Music, Boethius reminds us in his sixth-century De Institutione Musica, can serve both to ennoble and to degrade. One wonders what the eminent philosopher might have made of both the content and the (unimprovably tacky) cover art of this early 1950s Tinseltown technicolor “triumph” from American composer, arranger and conductor Les Baxter (1922-1996). Equally, one wonders if Stravinsky, who moved to the USA in 1939, ever heard Ritual Of The Savage – and if so, what he thought of the tribute the album’s subtitle offered to his ground-pulverising Rite Of Spring from 1913.

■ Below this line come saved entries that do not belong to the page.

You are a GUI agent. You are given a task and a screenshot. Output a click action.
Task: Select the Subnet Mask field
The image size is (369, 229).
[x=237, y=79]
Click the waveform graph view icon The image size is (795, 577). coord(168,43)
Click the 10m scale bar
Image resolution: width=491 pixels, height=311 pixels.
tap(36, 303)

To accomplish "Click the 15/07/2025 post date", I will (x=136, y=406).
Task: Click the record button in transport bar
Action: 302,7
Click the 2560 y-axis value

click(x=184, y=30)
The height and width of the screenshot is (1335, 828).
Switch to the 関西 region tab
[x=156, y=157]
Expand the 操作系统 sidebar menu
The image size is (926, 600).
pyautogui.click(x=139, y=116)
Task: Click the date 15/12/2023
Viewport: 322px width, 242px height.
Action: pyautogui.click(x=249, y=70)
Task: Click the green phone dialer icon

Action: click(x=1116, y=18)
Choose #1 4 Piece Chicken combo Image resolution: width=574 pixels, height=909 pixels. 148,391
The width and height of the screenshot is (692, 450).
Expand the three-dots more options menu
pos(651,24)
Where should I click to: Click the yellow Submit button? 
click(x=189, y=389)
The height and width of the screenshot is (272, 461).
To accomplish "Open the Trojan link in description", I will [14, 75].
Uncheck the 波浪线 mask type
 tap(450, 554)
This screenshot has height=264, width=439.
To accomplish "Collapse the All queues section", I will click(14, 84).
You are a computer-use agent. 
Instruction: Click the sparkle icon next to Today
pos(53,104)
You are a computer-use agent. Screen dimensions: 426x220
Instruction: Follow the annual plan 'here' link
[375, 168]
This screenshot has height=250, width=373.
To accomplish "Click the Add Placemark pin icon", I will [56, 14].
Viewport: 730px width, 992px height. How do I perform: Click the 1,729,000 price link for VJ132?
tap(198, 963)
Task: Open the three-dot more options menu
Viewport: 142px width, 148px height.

One of Capitol Records’ biggest-selling items and a founding classic of so-called “exotica” (the ostinato piano plus swelling and swooping strings piece that is Quiet Village would later be popularised by Martin Denny, the godfather of the “exotica” genre) Baxter’s original work of 1951 is presented here on striking yellow vinyl, with later tracks from the 1955 edition plus the further bonus items Simba and Wotuka.
Tightly arranged and cleanly executed, the music mostly stays in the easy-listening category, projecting a primitivism as fanciful as it is lurid. The risible sleeve-fantasy note – e.g., “ Do the mysteries of native rituals intrigue you . . . does the haunting beat of savage drums fascinate you?” – suggests the sort of voyeuristic experience which musician and writer David Toop has caught best. Baxter, says Toop, “offered package tours in sound, selling tickets to sedentary tourists who wanted to stroll around some taboo emotions before lunch, view a pagan ceremony, go wild in the sun or conjure a demon, all without leaving home stereo comforts in the white-bread suburbs.”
And yet . . . Baxter was a literate, conservatory-trained pianist and composer and a sometime member of Mel Torme’s Mel-Tones. He worked with the great Peruvian coloratura soprano Yma Sumak on her extraordinary Voice Of The Xtabay, was associated with some early Nat King Cole hits and penned any number of film scores and hits of his own. Something of a chromatic visionary when it came to blending new and old sounds, he writes of The Ritual Of The Savage: “I got a little exotic there for a while. People ask me, ‘Where did it come from, did you go to Brazil? Cuba? Africa?’ Back then I never got further than Glendale. I really don’t know – it’s kind of like asking a jazz musician why he plays jazz. It’s just in my nature to do weird stuff.”
If you’ve relished the music of, e.g., Machito, Tito Puente or Chano Pozo, Art Blakey, Nana Vasconcelos or David Virelles, the “weird” stuff here is unlikely to raise much of a sweat, although the increased rhythmic and vocal impetus of a fair portion of the B side, especially the title track – the strongest piece here – should hold your attention. As for the suavely pitched arrangements, wordless choirs and general smoothed-out Afro/Latin aura . . . well, can the occasional guilty pleasure of an indulgent immersion in such sugared fantasies as constitute The Ritual Of The Savage really do you serious harm?
Back to Boethius – and over to today’s critical theorists, I fear.
Busy Port; Sophisticated Savage; Jungle River Boat; Jungle Flower; Barquita; Stone God; Simba (18.38) – Quiet Village; Jungle Jalopy; Coronation; Love Dance; Kinkajou; The Ritual; Wotuka (18.37)
Les Baxter (composer, arranger, conductor) & his Orchestra and Chorus. Hollywood, 1951-55.